For Henriquez, the key to fusing Afro-Cuban rhythms and jazz is finding a way to get the feeling of swing to conform to the five-beat clave rhythm.

“It’s not just imagining ‘The Peanut Vendor’ as played by John Coltrane,” he said.

Henríquez credits Manny Oquendo’s Conjunto Libre and the Fort Apache Band, which was headed by Bronx brothers Andy and Jerry González, as “spiritual leaders.”

As a session bassist, Henriquez has played with Willie Nelson, Bob Dylan, Stevie Wonder, Lenny Kravitz, Natalie Merchant, the bachata group Aventura and Cuban jazz pianists Chucho Valdés and Gonzalo Rubalcaba. He has even toured with Nuyorican Soul, the dance-music project led by DJs Little Louie Vega and Kenny “Dope” Gonzalez.

“We had DJ Jazzy Jeff spinning records onstage while we were playing Latin grooves,” he said.

Since 2010, when Henriquez served that year as musical director of Jazz at Lincoln Center’s cultural exchange with the Cuban Institute of Music, he has been integrally involved in the group’s Latin jazz programming. In the past decade, he’s been at the helm for a show featuring Rubén Blades singing jazz and salsa standards, a Latin spin on the work of Dizzy Gillespie, and last year’s scintillating “Monk con Clave” tribute to Thelonious Monk.

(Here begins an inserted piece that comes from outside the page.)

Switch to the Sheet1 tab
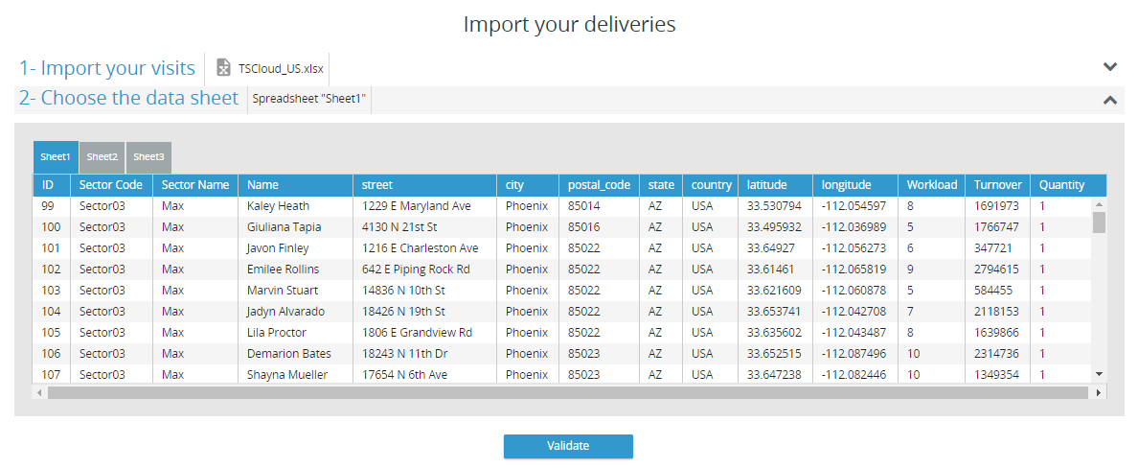Image resolution: width=1138 pixels, height=469 pixels. (56, 157)

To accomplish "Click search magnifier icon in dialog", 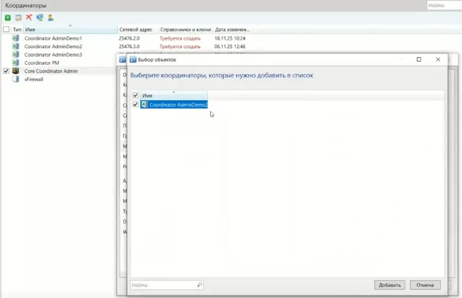I will (x=199, y=285).
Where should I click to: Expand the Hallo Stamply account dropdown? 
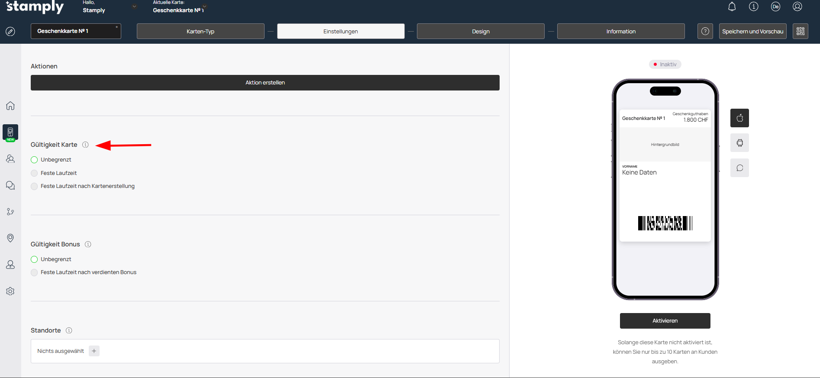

“I was telling them, look, there’s a bigger picture to this,” Henriquez said of his message to the orchestra’s leadership. Musicians from earlier eras who are meaningful to the New York scene are “not getting credit,” or opportunities to perform. “We need to hire these people so that we could at least let them know that we didn’t forget about them.”

For this week’s Puente and Rodríguez tribute, Henriquez, who played with the Puente orchestra when he was in his late teens, enlisted longtime Puente collaborators like bongo player Johnny “Dandy” Rodríguez Jr. and Madera, and crafted a set list that combines both well-known and somewhat obscure tracks from the two luminaries.

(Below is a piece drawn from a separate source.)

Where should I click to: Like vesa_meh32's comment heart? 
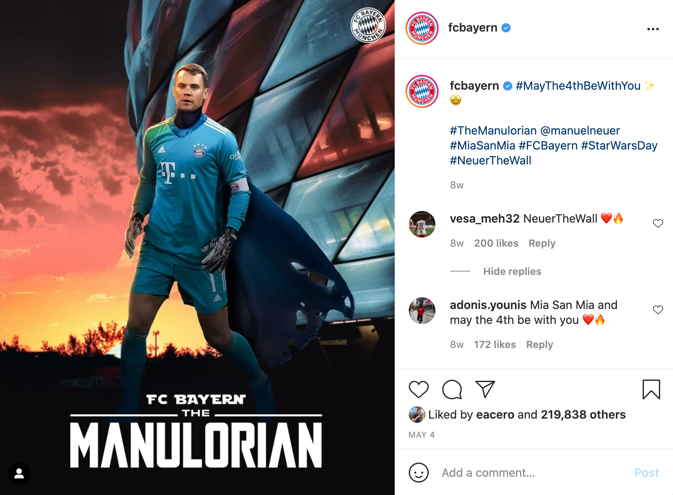658,223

One of Henriquez’s charms is his ability to ad-lib nuggets of Latin music and jazz history between songs, in quips that land somewhere between stand-up comedy and a TED Talk. Asked over lunch about the rumored rivalry between Puente and Rodríguez, who vied for top billing at shows at the Palladium and other venues, he coolly demurred in deadpan comic tone.

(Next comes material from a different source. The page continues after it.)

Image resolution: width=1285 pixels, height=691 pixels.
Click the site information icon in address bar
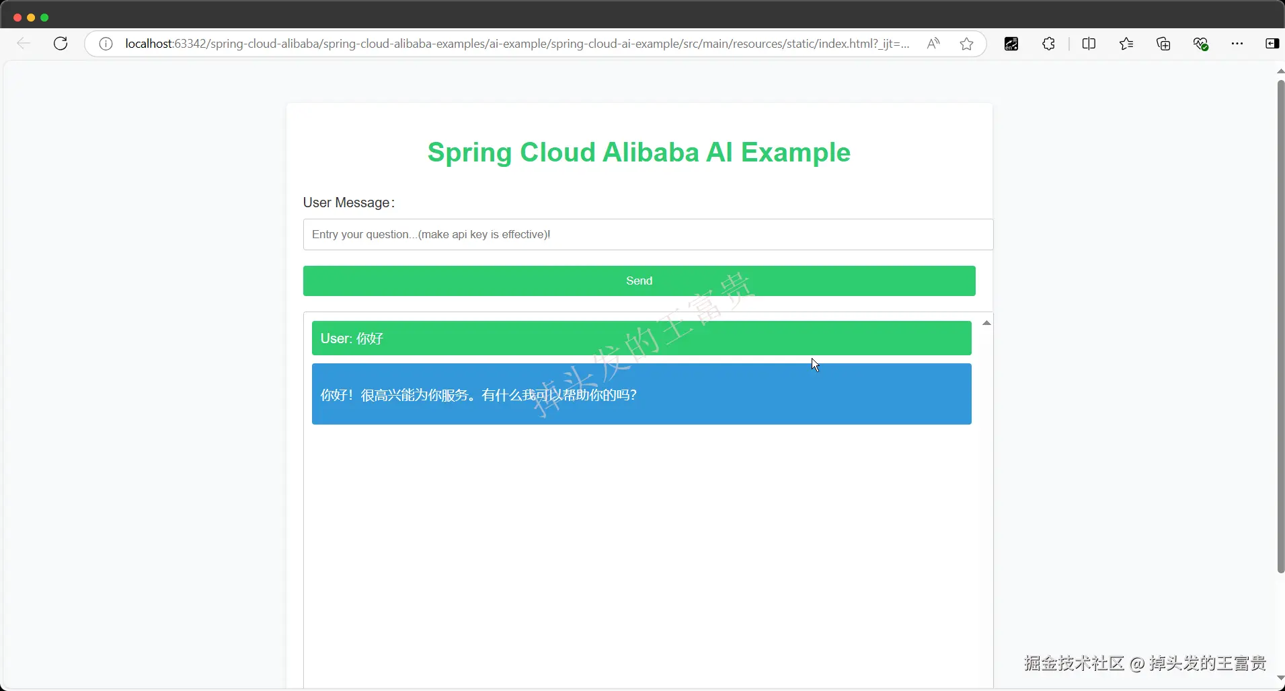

The song “El Que Se Fue” (“The One Who Left”)? “Rodríguez was trashing a guy,” Henriquez said, “but it wasn’t Tito Puente.”

The Puente centennial has also occasioned a tribute and art exhibit at Hostos Community College in the Bronx; a vinyl reissue on Craft Recordings of “Mambo Diablo,” Puente’s 1985 jazz album, which featured “Lush Life” and other jazz standards; and an event at the Lehman Center for the Performing Arts on May 20.

Yet as much as the mambo era burns brightly in the spirit of Latin New York, Henriquez, whose 2021 solo album, “The South Bronx Story,” mined 1970s lore of widespread arson and street gang truces, continues to dig deeper into other neglected histories.

“I’m working on my next album and I realize, we’re right in the middle of this neighborhood that used to be called San Juan Hill,” he said, referring to the area that was demolished to build Lincoln Center. “And then I find out, we used to live here, with African Americans, and Benny Carter wrote a suite called Echoes of San Juan Hill, and Thelonious Monk used to play here. I came to realize how valuable this neighborhood was, and I found this out because I was yearning to find my connection to jazz.

“It’s the spirits of our ancestors, and they’re calling, you know?”